Fri Jun 10 22:51:41 GMT 2016
Call for paper: “Schermi. Storie e culture del cinema e dei media in
Italia” (n. 1, January 2017)
Special issue: “Catholics, cinema and sex in Italy between the 1940s and
the 1970s”
Edited by Mauro Giori and Tomaso Subini
Deadline: September 15, 2016
In 1961, in his pastoral dedicated to the “Giornata per la moralità del
cinema” (Day for morality in cinema) organized by Venetian dioceses, the
bishop of Vittorio Veneto – pope-to- be John Paul I – described
humankind as “people who walk around keeping a piglet on a lead” because
of the original sin. Such admission of the centrality of eros in human
nature by a prominent member of the Church hierarchies recalls Félicien
Rops famous “Pornocrates” allegory (1878), by which the Belgian artist
acknowledged the predominant position gained by sex and sexuality within
the art system, right before the emergence of cinema and psychoanalysis.

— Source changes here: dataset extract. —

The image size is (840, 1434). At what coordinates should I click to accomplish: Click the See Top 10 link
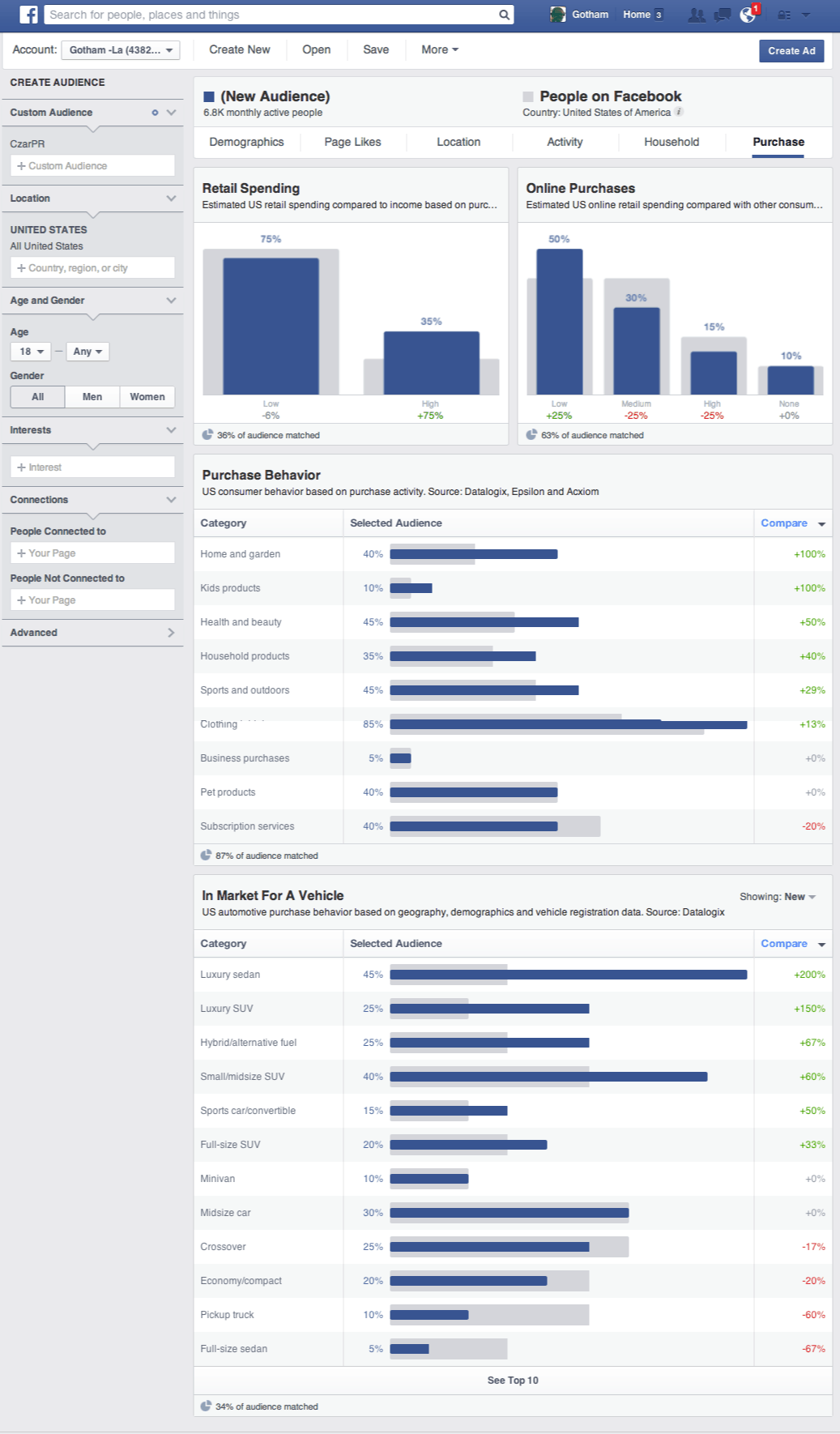513,1380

As scholarship inspired by Foucault’s theories (which have become a
classic) has shown, attempts to manage sexuality and its representations
were made using different forms of control, that is, not only by
promoting prohibition and censorship according to a traditional view of
puritan decency, but also participating in the “discursive explosion”
that invested Twentieth-century culture.
In Italy, Catholics were naturally confronted with this dialectics
between silence and loquacity, which shaped the debate on sex and also
characterized some key stages of film history: the bishop of Vittorio
Veneto completed his metaphor noticing how, “passing by a ditch, [...]
the piglet jumps in it, growling merrily”. For the bishop, the cinema
was that very “ditch, from where one returns with a soiled soul”.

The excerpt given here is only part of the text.